We have experts from all over the world — the opinion leaders and the key innovators — come to our meeting and speak, irrespective of their specialty. We think we are of greater value to the non-surgeon vascular specialist. What we are trying to do is integrate and encourage vascular medicine specialists and interventional cardiologists to make up part of our program, which is a more global vascular program. 

How has the meeting evolved over the years?
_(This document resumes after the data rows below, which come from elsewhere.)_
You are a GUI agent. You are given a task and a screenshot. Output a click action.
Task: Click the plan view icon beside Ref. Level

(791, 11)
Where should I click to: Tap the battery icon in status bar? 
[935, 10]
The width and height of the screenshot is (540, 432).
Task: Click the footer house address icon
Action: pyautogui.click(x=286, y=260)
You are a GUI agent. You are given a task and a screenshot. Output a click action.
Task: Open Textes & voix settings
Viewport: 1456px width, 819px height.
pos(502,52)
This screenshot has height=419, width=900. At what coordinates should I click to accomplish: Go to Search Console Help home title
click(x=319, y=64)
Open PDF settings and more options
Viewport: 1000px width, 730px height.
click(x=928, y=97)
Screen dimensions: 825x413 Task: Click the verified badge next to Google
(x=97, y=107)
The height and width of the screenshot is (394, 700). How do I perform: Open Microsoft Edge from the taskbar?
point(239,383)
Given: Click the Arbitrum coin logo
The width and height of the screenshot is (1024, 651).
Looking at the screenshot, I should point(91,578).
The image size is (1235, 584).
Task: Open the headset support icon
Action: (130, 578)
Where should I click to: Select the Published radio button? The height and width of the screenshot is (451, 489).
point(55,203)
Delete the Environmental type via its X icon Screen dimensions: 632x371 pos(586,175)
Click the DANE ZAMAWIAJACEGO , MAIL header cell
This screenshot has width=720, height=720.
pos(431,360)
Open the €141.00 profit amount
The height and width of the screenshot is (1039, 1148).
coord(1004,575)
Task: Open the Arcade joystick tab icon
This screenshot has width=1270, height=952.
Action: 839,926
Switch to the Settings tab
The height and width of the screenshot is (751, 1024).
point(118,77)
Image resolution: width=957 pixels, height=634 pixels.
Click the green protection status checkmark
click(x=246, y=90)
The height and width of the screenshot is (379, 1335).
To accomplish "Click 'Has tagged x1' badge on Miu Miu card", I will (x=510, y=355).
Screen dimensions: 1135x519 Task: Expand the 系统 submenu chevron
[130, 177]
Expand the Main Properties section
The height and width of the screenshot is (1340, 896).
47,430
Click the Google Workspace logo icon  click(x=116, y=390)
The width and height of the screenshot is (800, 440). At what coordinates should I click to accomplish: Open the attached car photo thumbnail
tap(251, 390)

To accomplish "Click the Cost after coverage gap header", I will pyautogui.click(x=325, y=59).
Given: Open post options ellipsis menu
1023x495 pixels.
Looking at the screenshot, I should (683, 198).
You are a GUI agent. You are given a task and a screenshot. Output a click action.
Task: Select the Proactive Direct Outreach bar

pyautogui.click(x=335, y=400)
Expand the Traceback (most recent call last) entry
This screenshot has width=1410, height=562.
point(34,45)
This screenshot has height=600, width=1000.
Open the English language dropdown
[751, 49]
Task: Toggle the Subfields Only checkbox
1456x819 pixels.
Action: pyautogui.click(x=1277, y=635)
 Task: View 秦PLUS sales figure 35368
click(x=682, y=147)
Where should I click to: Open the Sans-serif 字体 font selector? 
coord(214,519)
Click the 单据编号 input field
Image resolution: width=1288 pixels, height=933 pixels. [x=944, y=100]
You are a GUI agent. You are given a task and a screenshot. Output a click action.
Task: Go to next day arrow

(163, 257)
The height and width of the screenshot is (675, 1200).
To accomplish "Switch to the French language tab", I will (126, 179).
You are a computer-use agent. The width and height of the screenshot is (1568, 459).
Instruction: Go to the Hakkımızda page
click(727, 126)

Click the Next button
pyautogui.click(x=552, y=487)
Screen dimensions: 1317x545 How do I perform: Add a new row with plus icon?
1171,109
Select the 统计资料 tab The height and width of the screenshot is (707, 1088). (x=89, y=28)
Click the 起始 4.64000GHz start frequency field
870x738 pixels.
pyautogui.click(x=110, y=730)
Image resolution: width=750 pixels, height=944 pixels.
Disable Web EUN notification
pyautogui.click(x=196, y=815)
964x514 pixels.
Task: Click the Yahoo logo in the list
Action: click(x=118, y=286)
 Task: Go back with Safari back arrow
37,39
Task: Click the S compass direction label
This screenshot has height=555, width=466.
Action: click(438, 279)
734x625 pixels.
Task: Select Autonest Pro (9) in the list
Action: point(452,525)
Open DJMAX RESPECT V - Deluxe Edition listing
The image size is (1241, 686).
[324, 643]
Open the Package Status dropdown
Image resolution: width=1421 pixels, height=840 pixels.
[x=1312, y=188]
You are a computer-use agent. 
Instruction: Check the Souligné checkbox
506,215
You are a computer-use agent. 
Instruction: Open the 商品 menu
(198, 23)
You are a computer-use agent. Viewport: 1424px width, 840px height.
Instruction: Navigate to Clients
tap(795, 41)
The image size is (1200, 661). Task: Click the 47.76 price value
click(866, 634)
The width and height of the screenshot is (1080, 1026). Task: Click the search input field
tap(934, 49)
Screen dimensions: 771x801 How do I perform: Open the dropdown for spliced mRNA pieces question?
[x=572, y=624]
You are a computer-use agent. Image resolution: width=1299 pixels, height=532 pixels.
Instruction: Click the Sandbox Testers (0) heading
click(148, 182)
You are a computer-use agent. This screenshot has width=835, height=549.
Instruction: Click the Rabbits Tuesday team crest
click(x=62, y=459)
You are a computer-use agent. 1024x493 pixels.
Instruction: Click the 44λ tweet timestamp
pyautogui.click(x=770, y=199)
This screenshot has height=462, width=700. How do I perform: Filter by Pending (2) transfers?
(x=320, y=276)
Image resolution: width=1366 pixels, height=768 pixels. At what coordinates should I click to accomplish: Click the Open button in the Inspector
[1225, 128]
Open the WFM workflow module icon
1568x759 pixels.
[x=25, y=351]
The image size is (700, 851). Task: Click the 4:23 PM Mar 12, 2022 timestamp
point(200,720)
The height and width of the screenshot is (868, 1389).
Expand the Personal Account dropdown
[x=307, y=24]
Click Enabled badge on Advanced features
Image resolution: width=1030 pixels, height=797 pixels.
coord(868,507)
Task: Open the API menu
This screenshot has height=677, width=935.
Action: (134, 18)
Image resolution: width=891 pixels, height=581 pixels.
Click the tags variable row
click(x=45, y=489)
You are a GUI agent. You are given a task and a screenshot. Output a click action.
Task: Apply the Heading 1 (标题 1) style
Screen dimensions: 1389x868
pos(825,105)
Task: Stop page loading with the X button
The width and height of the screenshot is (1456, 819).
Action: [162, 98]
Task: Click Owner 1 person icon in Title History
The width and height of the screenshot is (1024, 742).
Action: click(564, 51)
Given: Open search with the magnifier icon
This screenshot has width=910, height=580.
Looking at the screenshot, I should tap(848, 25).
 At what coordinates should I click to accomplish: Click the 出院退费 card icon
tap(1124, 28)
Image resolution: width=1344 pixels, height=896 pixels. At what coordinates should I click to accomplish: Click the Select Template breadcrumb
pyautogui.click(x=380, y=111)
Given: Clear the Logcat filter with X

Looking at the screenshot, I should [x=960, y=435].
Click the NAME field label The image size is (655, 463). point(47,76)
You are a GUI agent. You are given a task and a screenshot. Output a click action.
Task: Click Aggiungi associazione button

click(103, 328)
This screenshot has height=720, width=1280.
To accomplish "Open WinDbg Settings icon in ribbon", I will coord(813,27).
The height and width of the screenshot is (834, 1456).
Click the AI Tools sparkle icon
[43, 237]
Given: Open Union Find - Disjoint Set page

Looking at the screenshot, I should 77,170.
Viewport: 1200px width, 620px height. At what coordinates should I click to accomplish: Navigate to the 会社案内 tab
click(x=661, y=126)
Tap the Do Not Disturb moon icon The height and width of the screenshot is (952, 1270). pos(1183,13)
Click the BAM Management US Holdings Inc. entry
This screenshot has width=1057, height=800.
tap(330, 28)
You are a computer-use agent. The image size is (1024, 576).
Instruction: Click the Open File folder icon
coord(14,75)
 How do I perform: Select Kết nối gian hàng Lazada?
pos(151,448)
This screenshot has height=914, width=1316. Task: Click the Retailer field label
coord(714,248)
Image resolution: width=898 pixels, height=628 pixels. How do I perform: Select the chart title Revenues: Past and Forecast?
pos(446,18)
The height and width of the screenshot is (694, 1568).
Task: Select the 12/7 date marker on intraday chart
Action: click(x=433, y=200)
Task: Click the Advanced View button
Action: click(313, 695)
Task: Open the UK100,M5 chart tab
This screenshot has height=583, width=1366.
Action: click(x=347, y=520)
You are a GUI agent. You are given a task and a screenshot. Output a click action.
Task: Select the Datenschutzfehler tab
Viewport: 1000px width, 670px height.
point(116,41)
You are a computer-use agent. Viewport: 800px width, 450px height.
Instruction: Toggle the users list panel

This is our 45th year. It has been incredible. The meeting started out with maybe 10 faculty and a hundred people, in a small hotel in midtown Manhattan. Of course, it was all open vascular surgery at that point. We have grown as the field has grown. For example, the first meeting didn’t involve anything about veins or arteriovenous (AV) malformations or AV access. Now our meeting involves all these peripheral areas. In addition, faculty is probably at 800 this year. The size of the meeting has grown as well. Today, we have about 5000 attendees. There are two things that were really seminal to our meeting. One was involving industry. We think industry is as important as the physicians and have them as partners. They come up with ideas, help to finance the meeting, and make all this new technology possible. The other seminal event for us was the short talk. The gist of what needs to come across to our audience and the world is what is new and exciting, and that can be done in 5 or 6 minutes without going into all the background. The short talks at VEITHsymposium are something I came up with after watching television. Henry Kissinger would be on a news show and they would give him just 2 or 3 minutes to talk. That idea of a short talk enabled us to expand our faculty to cover things that we would otherwise not be able to cover, and to allow opposing views and controversy to be better expressed. Not by a single person, but by multiple people who perhaps have diametrically opposing views. They both could talk and then our audience could make up their mind who they wanted to listen to or who made the best case. Our meeting was unique in enabling that. 

Any final thoughts?

Interventional cardiologists are outstanding vascular specialists and need to come to our meeting to hear things that they don’t normally hear at their own meetings. Many interventional cardiology meetings are totally oriented towards technique, methodology, and equipment, and the results thereof. They really don’t cover the waterfront the way we do, with non-interventional treatments and natural history, which again, I think make our meeting unique and of particular value to non-surgical vascular specialists. 

I myself do attend interventional cardiology meetings, but most surgeons don’t go to these other meetings. If you only go to your specialty meetings with your colleagues and teammates, you are in a silo. One of the reasons our meeting was successful is that early on, I went to other meetings and saw what was out there beyond vascular surgery, and was able to push it into what we were doing. When you are cloistered in your own specialty, you miss out on things which can be beneficial. VEITHsymposium is a way to have all specialists benefit from each other. We are all in silos and that is bad. Consider the whole thrust into the endovascular field, which was a no-no for surgeons back in the 1980’s – everyone said, “It’s never going to work! How can you use a balloon to treat an artery?! These guys don’t know what they are doing.” But I saw, by going to interventional radiology and cardiology meetings, that these techniques worked, and I said, as vascular surgeons, we’d better be aware of what is going on, and when possible, adopt, embrace, and use it, because it is better for our patients. Hopefully, our meeting can do the same for other siloed specialists.